If you read some of the regulations you will see that the Chi-square Test is used to test any new machines before they are released.

[New2vp]

Thanks s-man,  I wonder what the authorities do if the Chi Square Test fails.  As with any statistical test, rarely, but sometimes, an experiment fails a test even when nothing is wrong simply due to an odd run of random numbers.

[shadowman]

I would guess they just swap out the failing card and try a new one.
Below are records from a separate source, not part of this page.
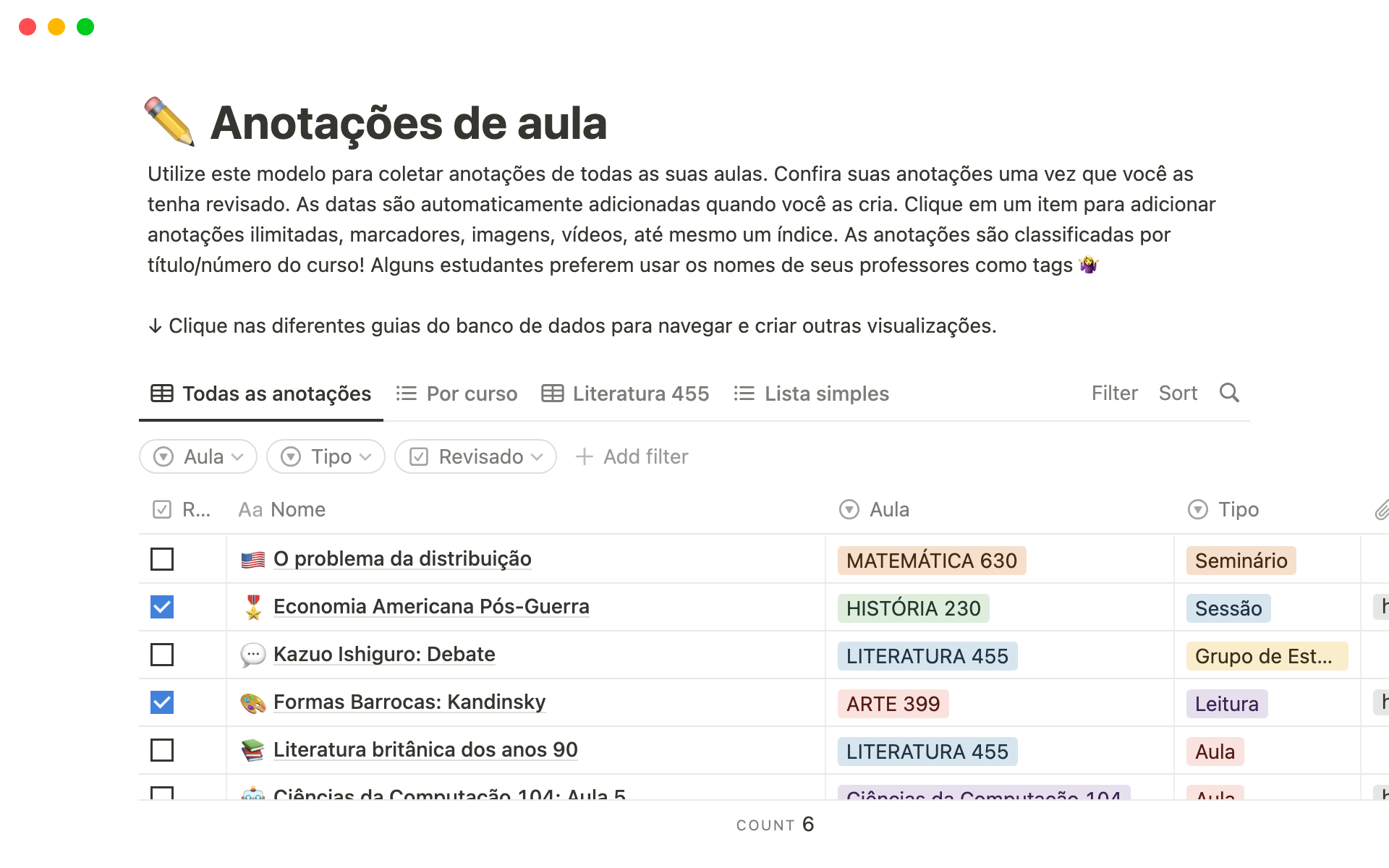Expand the 'Aula' filter dropdown

[x=197, y=457]
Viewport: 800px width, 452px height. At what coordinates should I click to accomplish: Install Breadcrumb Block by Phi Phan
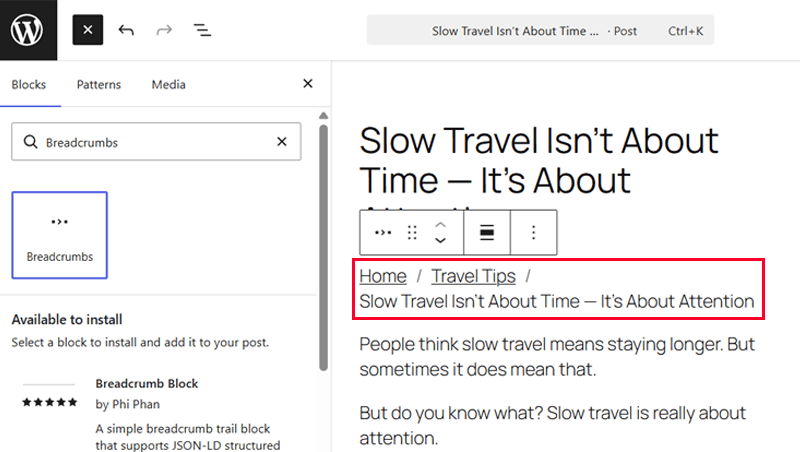(x=147, y=384)
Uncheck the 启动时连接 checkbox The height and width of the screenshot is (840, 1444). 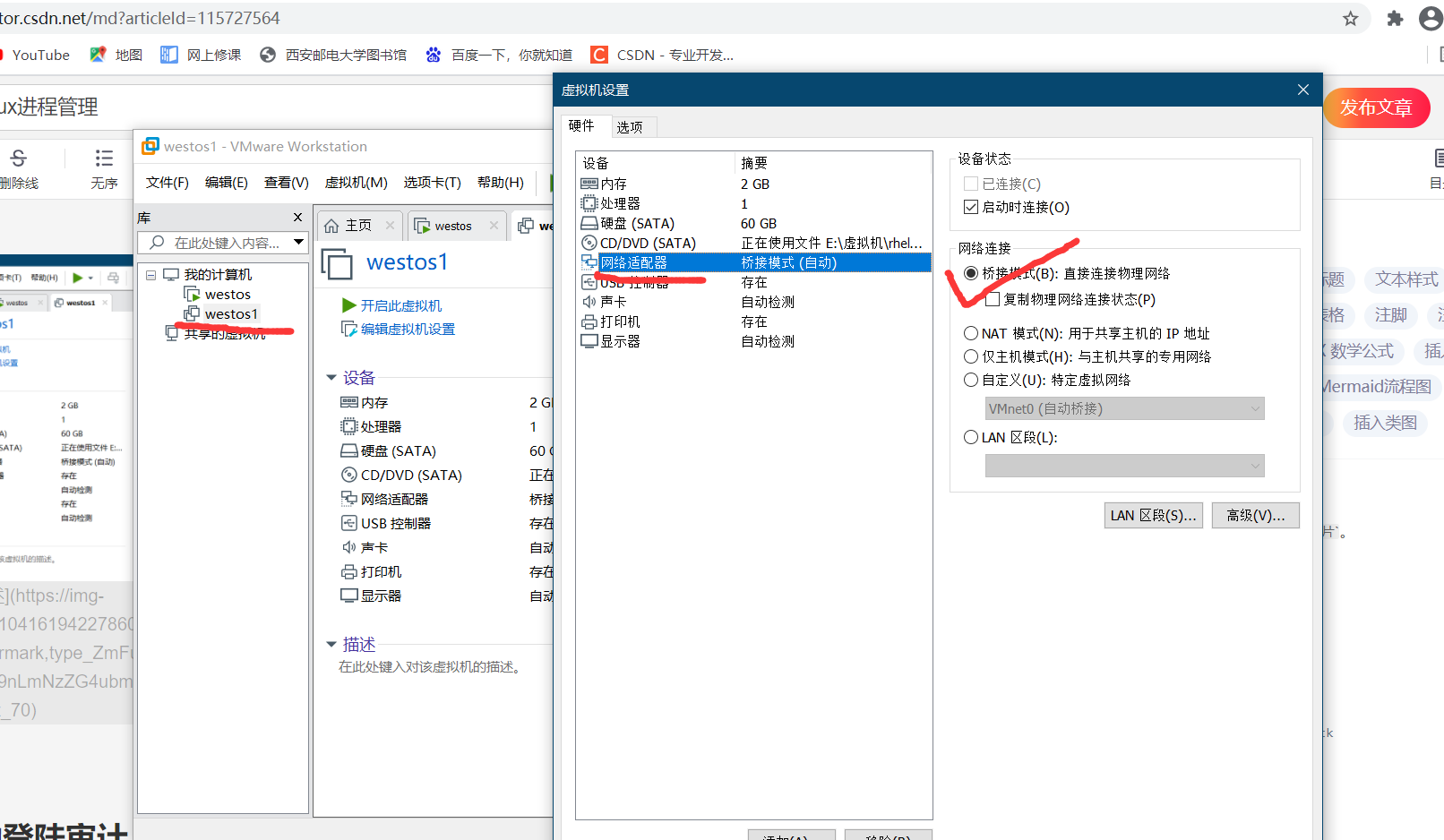point(971,206)
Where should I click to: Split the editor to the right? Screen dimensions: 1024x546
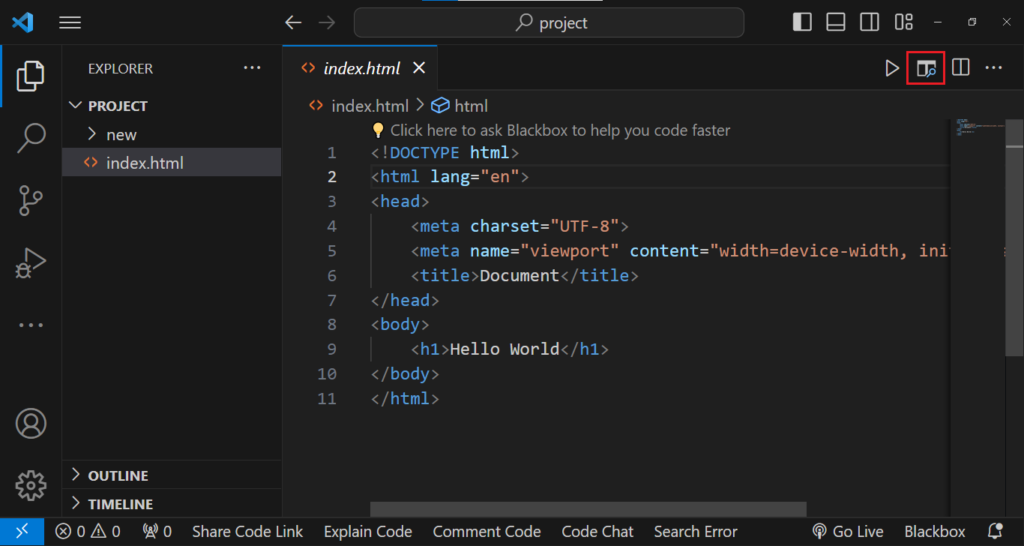pyautogui.click(x=960, y=68)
I suppose they might send it back to the manufacturer who would probably do the same thing.

[New2vp]

I knew all of that, of course, and was just feigning ignorance.  Something else that you probably knew.  If you get tired of doing a simulation to approximate the cdf, you can calculate the cdf directly for any number n, where n is the number of hands between multipliers and p is the probability of hitting a multiplier on any hand.  This cdf is:F(n) = 1 - (1-p)^nGenerally, this is graphed with the number of hands on the horizontal axis.  Since you graphed it with the number of hands on the vertical axis and the cumulative probability on the horizontal axis, you actually graphed the inverse of the cumulative relative frequency distribution.  If you start with the number of hands, you can find the cumulative probability (Q) by the formula above.  However, if you want to start with the cumulative probability, you can find the number of hands from the formula:G(Q) = ln(1-Q) / ln(1-p) For example, here with p = 1/15, we can find the number of hands between multipliers 1/2 the time by substituting 0.5 for Q.  Here we would get 10.05, so there will be 10 hands between multipliers slightly less than 1/2 the time.The average intervals and min/max values for each hand
type are different but the shape of the curve is always the same, with
about 65% of occurrences coming up in less than the average
interval.Great observation!  The average theoretical interval here is 15 (or 1/p).  For a p of around 0.09339, we do get extremely close to your observation of 65% of occurrences coming up in less than the average interval.  As you noted, there is not much variation as p changes, especially as p gets closer and closer to zero as it does on rarer events such as quads and royals.  For p = 1/15, the theoretical figure is 1 - (1- 1/15)^15 = 64.4736%.  For a royal flush with say p = 1/40000, we have 1 - (1- 1/40000)^40000 = 63.2125%.There is an expression for the limit of this figure as p approaches zero:Lim (p --> 0)  1 - (1 - p)^(1/p) =1 - 1/e = 63.2121%where e = 2.718282 (approximately).If p < 1/65, you will always be correct within rounding to 1% if you say about 63% of the occurrences come up in less than the average interval.